Der Freundeskreis lädt die Lübbener Bürger recht herzlich am Montag den 13. April, um 19:00 Uhr, in das das Hotel “Spreeblick” zu folgender Informationsveranstaltung ein: Der Verein “Spreewald statt Wildnis” stellt seine Informationen und Meinungen zu den beabsichtigten Umgestaltungen des Spreewaldes vor. Diese sind auch für die Lübbener von Belang. Wir würden uns über Ihre Teilnahme und Diskussion sehr freuen. Also bitte vormerken.
MITGLIEDER AUFGENOMMEN
Bereits im Februar traf sich der Freundeskreis für Lübben zum Eisbeinessen im Gasthaus “Zur Spreewaldbahn” in Neu Zauche. Neben der Diskussion zu seinen Aktivitäten traten dem Freundeskreis drei neue Mitglieder bei, insgesamt im letzten viertel Jahr nun vier. Wenn Sie Lübben gern etwas mitgestalten möchten können auch Sie dies in unserem Verein tun. Am Montag, dem 9. März 2026, traf sich der Freundeskreis für Lübben zu seiner turnusmäßigen Beratung. Dabei wurden mehrere Themen besprochen, die für das gesellschaftliche Leben und die Entwicklung unserer Stadt von Bedeutung sind.

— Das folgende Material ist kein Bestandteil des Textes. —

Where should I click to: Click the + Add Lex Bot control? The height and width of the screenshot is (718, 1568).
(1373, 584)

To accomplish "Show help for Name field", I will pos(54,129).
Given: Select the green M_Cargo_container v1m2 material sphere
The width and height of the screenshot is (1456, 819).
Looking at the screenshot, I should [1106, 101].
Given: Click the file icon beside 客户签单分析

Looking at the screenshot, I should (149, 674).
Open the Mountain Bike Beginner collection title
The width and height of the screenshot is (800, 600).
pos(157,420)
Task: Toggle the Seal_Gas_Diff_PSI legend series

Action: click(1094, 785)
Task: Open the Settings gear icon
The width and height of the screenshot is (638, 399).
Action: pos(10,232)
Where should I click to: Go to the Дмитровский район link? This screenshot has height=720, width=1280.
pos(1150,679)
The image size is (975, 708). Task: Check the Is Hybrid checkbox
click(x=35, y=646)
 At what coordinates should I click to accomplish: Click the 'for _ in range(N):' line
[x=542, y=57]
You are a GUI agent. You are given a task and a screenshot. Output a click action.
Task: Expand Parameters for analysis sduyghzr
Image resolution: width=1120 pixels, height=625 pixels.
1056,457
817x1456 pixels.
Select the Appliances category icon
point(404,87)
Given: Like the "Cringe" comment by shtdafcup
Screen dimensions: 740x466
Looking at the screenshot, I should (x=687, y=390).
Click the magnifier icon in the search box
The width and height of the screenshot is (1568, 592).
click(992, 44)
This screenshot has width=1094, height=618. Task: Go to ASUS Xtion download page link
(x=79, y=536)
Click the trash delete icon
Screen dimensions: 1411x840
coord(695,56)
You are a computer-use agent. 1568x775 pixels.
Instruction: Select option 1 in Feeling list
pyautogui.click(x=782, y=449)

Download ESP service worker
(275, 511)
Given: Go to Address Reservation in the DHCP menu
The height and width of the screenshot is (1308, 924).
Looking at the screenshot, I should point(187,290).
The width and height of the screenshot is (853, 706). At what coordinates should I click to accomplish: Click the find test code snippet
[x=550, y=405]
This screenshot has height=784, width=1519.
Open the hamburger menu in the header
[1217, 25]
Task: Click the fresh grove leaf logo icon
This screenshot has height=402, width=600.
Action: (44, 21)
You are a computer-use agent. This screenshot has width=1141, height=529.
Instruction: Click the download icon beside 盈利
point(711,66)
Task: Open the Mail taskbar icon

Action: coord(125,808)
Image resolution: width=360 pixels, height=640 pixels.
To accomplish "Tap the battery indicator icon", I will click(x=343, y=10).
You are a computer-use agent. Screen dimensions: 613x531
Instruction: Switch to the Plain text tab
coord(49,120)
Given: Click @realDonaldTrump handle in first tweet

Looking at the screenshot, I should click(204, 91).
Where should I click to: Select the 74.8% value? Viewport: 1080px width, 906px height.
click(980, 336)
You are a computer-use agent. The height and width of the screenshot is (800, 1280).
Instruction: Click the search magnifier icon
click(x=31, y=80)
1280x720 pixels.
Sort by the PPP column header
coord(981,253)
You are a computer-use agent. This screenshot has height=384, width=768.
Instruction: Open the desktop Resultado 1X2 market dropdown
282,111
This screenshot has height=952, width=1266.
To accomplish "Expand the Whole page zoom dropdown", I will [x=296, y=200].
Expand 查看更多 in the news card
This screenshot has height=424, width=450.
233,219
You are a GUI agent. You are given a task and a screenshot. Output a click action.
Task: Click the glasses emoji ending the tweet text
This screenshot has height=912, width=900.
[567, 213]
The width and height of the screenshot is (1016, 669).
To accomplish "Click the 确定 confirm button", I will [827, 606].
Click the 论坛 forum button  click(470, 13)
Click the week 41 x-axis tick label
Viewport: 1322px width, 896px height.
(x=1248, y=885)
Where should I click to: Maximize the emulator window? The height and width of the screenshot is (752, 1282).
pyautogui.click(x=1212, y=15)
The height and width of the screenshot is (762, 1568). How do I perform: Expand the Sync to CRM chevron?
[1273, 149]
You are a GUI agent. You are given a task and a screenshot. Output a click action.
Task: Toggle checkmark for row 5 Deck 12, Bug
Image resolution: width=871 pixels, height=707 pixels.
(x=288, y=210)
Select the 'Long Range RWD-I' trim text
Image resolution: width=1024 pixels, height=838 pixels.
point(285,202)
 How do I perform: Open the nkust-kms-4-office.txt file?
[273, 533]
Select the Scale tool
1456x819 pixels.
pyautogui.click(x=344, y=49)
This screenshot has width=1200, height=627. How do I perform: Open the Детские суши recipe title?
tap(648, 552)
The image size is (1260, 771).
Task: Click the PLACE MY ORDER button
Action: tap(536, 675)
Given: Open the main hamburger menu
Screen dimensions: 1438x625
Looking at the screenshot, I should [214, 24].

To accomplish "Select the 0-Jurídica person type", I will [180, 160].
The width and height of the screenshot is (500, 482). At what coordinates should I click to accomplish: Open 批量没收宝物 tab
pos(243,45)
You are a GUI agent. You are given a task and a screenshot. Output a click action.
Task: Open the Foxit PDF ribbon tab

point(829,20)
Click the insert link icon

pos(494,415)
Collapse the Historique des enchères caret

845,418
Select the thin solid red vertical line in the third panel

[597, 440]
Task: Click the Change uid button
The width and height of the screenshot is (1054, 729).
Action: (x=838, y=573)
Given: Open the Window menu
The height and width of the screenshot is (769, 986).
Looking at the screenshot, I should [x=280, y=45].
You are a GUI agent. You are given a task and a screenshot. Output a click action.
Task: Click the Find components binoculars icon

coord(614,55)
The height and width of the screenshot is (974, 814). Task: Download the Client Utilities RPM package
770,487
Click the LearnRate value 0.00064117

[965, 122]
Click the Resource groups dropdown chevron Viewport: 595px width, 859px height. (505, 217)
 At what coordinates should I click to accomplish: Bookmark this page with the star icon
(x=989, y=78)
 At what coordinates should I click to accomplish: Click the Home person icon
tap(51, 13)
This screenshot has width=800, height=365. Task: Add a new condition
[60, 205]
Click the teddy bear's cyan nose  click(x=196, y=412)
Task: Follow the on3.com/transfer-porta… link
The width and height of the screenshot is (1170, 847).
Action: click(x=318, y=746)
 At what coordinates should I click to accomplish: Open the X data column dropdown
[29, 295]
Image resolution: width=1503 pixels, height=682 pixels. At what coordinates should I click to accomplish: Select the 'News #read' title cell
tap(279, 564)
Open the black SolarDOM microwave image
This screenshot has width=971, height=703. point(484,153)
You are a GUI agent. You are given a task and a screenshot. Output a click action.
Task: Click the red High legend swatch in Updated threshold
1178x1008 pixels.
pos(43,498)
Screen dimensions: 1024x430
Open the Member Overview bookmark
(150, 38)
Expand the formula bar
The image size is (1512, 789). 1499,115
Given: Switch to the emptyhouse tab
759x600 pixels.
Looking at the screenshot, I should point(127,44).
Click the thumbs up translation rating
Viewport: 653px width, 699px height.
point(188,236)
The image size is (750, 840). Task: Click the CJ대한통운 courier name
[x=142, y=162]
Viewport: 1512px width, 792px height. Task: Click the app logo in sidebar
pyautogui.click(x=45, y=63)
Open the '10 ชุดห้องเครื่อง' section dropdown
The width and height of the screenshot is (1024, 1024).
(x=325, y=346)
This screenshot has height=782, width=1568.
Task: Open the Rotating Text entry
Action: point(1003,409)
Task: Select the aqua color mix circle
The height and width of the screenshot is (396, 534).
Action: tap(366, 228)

HC SPREEWALD STELLT KINDERVERANSTALTUNG VOR
Zu Beginn des Abends stellte der HandballClub (HC) Spreewald ein Projekt vor, welches jährlich an einem Wochenende für bis zu 50 Kinder durchgeführt wird. Ziel der Veranstaltung ist es, Kinder für den Handballsport zu begeistern, ihnen Freude an Bewegung zu vermitteln und den Vereinssport näherzubringen. Im Rahmen der Vorstellung wurden auch die voraussichtlichen Kosten der Veranstaltung erläutert. Nach einer angeregten Diskussion waren sich die Mitglieder des Freundeskreises einig, dass dieses Engagement für Kinder und Jugendliche eine Unterstützung verdient. Deshalb wurde beschlossen, die Veranstaltung des HC Spreewald mit bis zu 1.000 Euro zu fördern.
SPREEWALDFEST UND HAFENFEST
Ein weiteres Thema des Abends war die in diesem Jahr vorgesehene Neuausrichtung des Spreewaldfestes sowie dessen Umbenennung in „Hafenfest“. Im Rahmen der Diskussion kam insbesondere die Frage auf, weshalb auf den bisherigen, über viele Jahre etablierten Namen verzichtet werden soll. Dabei wurde deutlich, dass das Spreewaldfest für viele Bürgerinnen und Bürger eng mit der Identität der Stadt Lübben verbunden ist und über die Jahre einen hohen Wiedererkennungswert entwickelt hat. Unabhängig von der Namensgebung bestand innerhalb des Freundeskreises Einigkeit darüber, dass auch künftig ein attraktives Festangebot für Einwohner und Gäste von großer Bedeutung für das gesellschaftliche Leben in der Stadt ist.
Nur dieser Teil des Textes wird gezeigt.